Au cours de son premier discours à la nation, le président russe a promis de riposter au déploiement du bouclier anti-missiles américain en Europe de l’Est en positionnant un complexe de missiles Skander à Kaliningrad. Ce discours, destiné aussi bien à l’opinion publique russe qu’internationale, prouve que les dirigeants du Kremlin ne se soucient guère de l’image de leur pays dans le monde, une image qui s’est sensiblement dégradée depuis le renforcement du système de gouvernement mis en place par Vladimir Poutine. Le fait que Dimitri Medvedev ait proposé d’allonger à six ans la durée du mandat présidentiel, contre quatre actuellement, ne fait que confirmer les soupçons d’une dérive autoritaire de la démocratie russe.

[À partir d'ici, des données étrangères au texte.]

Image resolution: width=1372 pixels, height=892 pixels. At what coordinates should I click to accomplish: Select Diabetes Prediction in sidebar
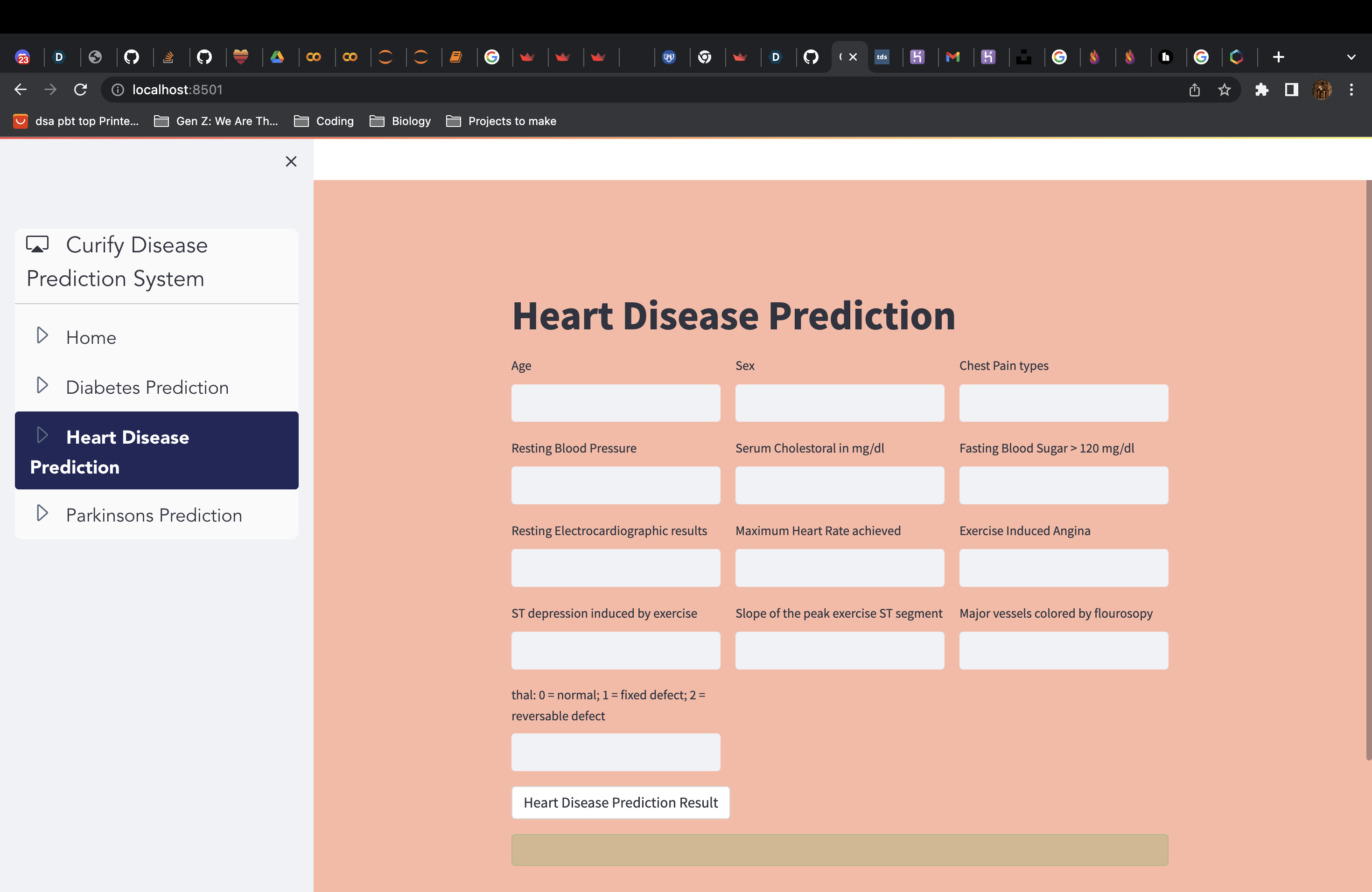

En Inde, c’est l’appréhension qui domine la classe dirigeante. Car les relations avec les Etats-Unis, autrefois glaciales, s’étaient considérablement réchauffées sous l’administration républicaine, culminant avec la signature, il y a un mois, d’un accord de coopération nucléaire civil controversé. La principale préoccupation des Indiens porte sur la poursuite de cet accord : Barack Obama imposera-t-il à l’Inde des règles anti-prolifération contraignantes ? Autorisera-t-il les transferts de technologie prévus dans le cadre de l’accord ?
Les autorités de New Delhi s’inquiètent aussi des mesures que l’administration démocrate va prendre pour résoudre la crise économique américaine. Elles craignent un regain de protectionnisme qui sonnerait le glas des délocalisations dont l’Inde a tellement besoin. Quoi qu’il en soit, le nouveau président américain sera reçu les bras ouverts dans ce pays lorsqu’il s’agira de négocier avec le Pakistan une solution pour le conflit du Cachemire, qu’il s’est engagé personnellement à régler.

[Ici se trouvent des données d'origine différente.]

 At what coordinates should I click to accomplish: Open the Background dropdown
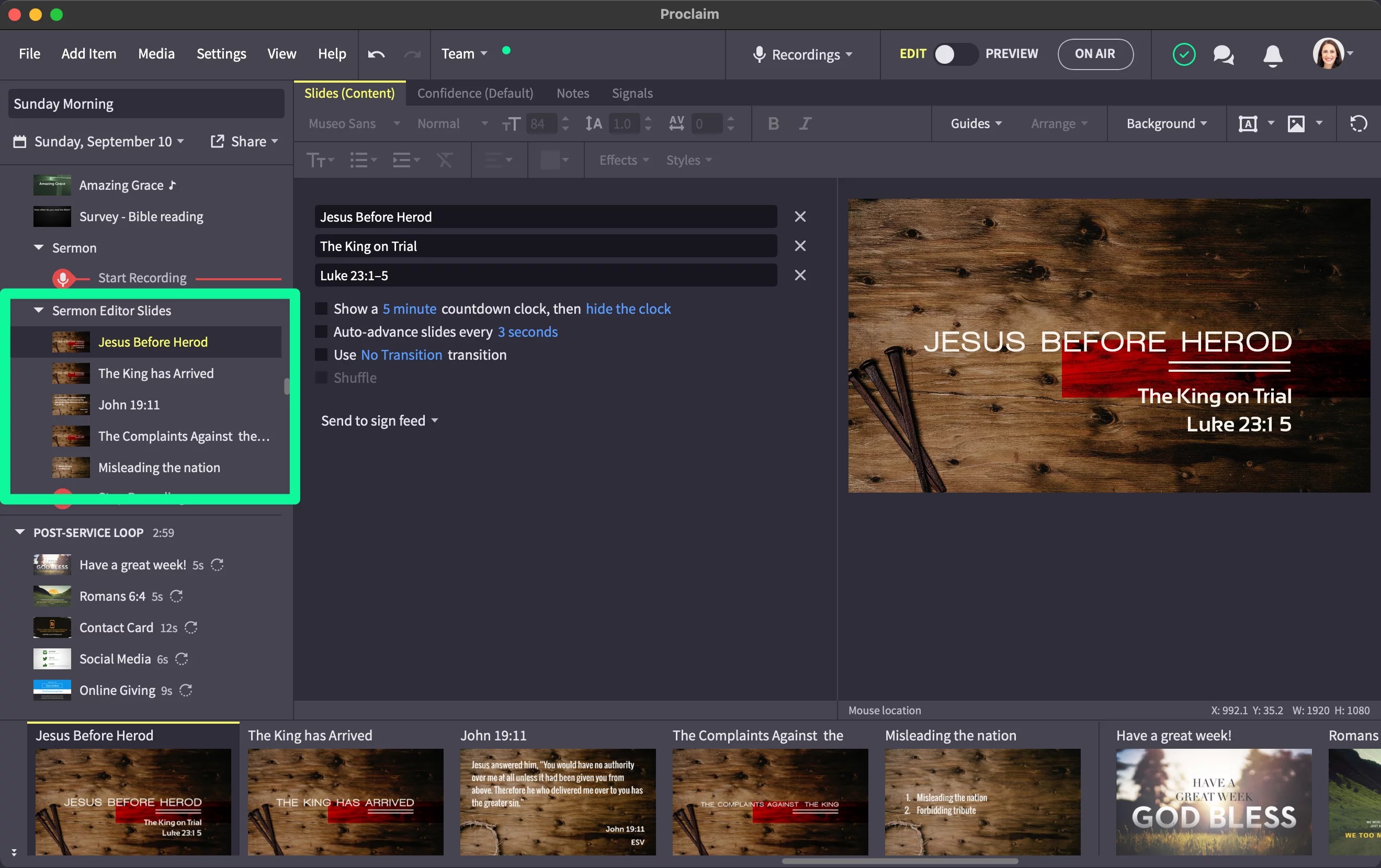tap(1165, 123)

Les risques d’une Amérique protectionniste font peur également au Brésil, l’allié latino-américain préféré de George W. Bush, pour qui le pragmatisme du président Lula est une espèce d’antidote à l’anti-américanisme du vénézuelien Hugo Chavez. A Brasilia, on salue la victoire d’Obama comme un évènement d’importance planétaire : « du point de vue symbolique, que ce monde d’aujourd’hui élise un ouvrier tourneur au Brésil deux fois de suite, un indien en Bolivie, un évêque au Paraguay et maintenant un noir aux Etats-Unis, c’est très important », a estimé Lula, tout en critiquant “l’irresponsabilité du monde développé», à l’origine, selon lui, de la tourmente financière internationale. Il a concédé pourtant que « l’un des bénéfices de la crise est l’élection de Barack Obama ». Son objectif désormais est de dialoguer avec le président élu pour défendre les intérêts des pays émergents dans les négociations internationales et pour créer un nouvel ordre économique mondial.

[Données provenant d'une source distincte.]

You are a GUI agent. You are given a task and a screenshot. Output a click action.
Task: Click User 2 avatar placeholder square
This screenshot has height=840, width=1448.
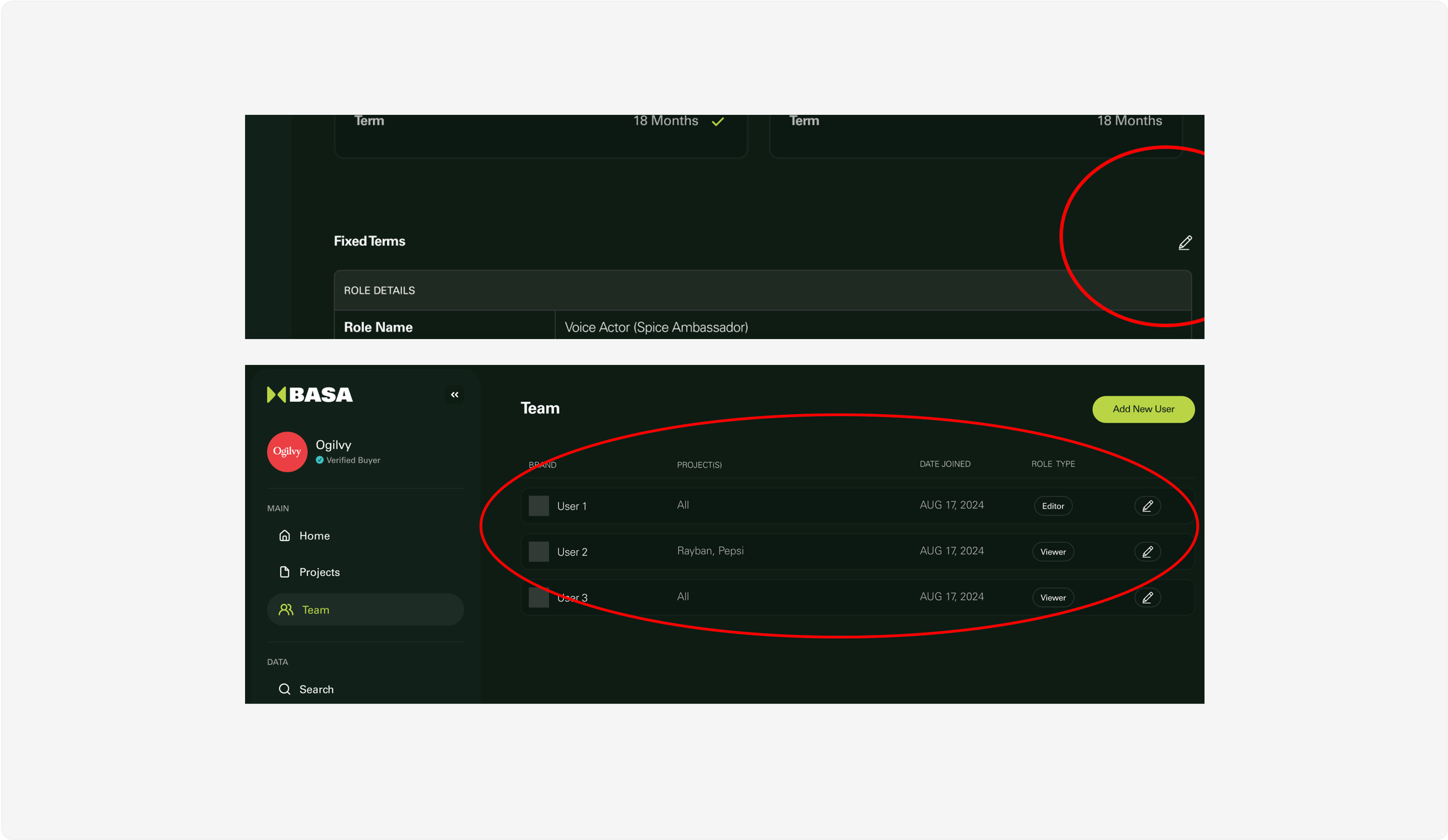[x=538, y=552]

Décidément, les BRIC se méfient de la politique économique démocrate avant même l’annonce des mesures promises par Obama pour lutter contre la récession aux Etats-Unis. En Chine, même si officiellement le président Hu Jintao a salué sa victoire avec une emphase peu courante chez les dirigeants communistes, assurant « qu’elle ouvre la voie à une nouvelle période de l’Histoire », il ne paraît pas très rassuré. Comme le Brésil et l’Inde, la Chine, à la fois grand exportateur vers le marché US et principale destination des investissements et des délocalisations américaines en Asie, sait que ses intérêts commerciaux pourraient être menacés par une politique volontariste de la Maison Blanche. Il est vrai que Barack Obama a déjà pointé du doigt les problèmes provoqués par la valorisation de la monnaie chinoise, qu’il considère un facteur de déséquilibre dans les relations sino-américaines.